* _Task statement_:
Copy each line of the records that holds the string "site".

* _Data supplied_:
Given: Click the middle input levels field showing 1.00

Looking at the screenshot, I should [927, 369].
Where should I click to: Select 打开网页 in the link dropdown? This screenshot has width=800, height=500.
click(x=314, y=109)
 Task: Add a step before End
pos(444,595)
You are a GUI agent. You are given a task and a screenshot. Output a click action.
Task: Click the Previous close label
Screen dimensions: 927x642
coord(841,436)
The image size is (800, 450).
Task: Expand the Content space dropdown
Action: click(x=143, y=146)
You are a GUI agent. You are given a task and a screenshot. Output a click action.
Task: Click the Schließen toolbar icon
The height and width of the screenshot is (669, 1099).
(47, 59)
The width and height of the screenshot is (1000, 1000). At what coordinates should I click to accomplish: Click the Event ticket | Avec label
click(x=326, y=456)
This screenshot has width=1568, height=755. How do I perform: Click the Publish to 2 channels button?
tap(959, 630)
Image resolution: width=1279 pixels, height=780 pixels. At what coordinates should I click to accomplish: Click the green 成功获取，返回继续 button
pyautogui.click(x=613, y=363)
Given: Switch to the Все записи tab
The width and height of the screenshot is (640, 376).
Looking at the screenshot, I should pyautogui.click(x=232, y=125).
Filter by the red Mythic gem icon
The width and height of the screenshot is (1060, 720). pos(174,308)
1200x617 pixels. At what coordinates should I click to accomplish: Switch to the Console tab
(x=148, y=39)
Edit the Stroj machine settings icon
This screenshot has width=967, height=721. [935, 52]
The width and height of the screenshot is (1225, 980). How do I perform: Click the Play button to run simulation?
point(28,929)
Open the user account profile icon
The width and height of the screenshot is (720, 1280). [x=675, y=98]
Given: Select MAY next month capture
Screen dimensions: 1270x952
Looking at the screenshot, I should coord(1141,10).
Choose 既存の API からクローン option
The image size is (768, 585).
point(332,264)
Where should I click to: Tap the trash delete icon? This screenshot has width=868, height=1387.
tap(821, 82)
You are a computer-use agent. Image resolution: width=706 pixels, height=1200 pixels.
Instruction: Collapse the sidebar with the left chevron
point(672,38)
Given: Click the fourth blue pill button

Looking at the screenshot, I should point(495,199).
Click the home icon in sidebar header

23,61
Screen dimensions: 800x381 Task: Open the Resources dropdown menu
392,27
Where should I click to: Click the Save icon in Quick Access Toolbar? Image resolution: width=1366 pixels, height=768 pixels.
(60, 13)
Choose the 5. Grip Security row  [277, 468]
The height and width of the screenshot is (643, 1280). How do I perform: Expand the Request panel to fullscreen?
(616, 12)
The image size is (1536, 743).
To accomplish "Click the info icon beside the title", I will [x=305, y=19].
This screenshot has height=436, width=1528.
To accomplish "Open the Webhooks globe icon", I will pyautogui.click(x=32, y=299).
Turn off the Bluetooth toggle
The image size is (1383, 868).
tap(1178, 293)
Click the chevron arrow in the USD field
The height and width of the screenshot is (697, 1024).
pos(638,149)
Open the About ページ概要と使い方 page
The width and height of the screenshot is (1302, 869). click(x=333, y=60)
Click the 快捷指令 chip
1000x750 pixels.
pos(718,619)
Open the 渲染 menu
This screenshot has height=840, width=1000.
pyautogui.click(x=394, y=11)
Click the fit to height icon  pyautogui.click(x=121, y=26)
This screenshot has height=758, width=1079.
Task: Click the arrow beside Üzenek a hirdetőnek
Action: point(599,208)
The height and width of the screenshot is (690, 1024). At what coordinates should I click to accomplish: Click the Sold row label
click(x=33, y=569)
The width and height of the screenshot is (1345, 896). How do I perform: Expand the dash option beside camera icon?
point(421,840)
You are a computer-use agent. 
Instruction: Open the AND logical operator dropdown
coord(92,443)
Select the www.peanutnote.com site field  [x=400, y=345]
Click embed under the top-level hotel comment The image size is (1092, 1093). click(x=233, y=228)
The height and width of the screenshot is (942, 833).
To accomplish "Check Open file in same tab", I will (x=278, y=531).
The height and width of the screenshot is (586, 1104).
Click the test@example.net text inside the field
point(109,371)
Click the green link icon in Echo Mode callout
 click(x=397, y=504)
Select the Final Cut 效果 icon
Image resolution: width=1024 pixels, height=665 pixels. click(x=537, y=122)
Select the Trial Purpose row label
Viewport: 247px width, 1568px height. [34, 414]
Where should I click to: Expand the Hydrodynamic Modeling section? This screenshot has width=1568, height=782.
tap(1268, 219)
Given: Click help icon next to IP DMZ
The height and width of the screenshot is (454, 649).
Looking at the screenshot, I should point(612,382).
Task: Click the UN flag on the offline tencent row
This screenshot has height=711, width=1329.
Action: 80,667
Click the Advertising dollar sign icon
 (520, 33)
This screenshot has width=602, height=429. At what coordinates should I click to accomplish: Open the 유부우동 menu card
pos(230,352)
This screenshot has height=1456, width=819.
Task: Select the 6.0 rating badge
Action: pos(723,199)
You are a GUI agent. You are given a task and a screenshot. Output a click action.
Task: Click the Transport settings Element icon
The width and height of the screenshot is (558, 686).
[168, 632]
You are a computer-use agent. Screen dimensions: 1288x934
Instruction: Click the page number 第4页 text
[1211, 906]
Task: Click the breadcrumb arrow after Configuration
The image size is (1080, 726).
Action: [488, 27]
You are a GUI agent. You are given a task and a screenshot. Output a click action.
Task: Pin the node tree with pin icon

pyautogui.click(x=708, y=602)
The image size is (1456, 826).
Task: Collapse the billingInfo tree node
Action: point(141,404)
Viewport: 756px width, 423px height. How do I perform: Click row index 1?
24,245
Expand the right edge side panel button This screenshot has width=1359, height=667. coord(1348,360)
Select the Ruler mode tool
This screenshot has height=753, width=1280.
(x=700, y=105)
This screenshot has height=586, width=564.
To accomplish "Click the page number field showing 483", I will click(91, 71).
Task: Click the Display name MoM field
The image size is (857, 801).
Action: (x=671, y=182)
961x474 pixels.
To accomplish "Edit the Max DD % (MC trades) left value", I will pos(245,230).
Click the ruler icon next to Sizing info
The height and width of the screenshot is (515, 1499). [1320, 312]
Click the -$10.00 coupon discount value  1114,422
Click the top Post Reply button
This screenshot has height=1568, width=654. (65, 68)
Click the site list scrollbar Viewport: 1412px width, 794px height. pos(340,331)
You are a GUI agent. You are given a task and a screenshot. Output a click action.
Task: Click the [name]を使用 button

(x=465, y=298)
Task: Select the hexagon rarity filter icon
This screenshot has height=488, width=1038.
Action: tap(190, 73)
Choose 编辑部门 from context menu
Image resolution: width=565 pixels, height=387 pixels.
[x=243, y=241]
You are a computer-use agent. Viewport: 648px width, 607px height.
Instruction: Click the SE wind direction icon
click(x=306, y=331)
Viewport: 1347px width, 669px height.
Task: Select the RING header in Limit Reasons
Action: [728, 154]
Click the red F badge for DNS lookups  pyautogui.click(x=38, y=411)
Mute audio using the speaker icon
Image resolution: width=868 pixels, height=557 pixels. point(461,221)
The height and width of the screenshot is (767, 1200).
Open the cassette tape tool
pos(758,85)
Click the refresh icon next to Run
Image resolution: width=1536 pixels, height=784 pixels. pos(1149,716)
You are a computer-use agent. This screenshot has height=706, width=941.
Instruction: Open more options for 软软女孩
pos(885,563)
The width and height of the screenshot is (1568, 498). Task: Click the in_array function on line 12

* _Exercise answer_:
Select the www.peanutnote.com site field  [x=400, y=345]
Click the site list scrollbar Viewport: 1412px width, 794px height. pos(340,331)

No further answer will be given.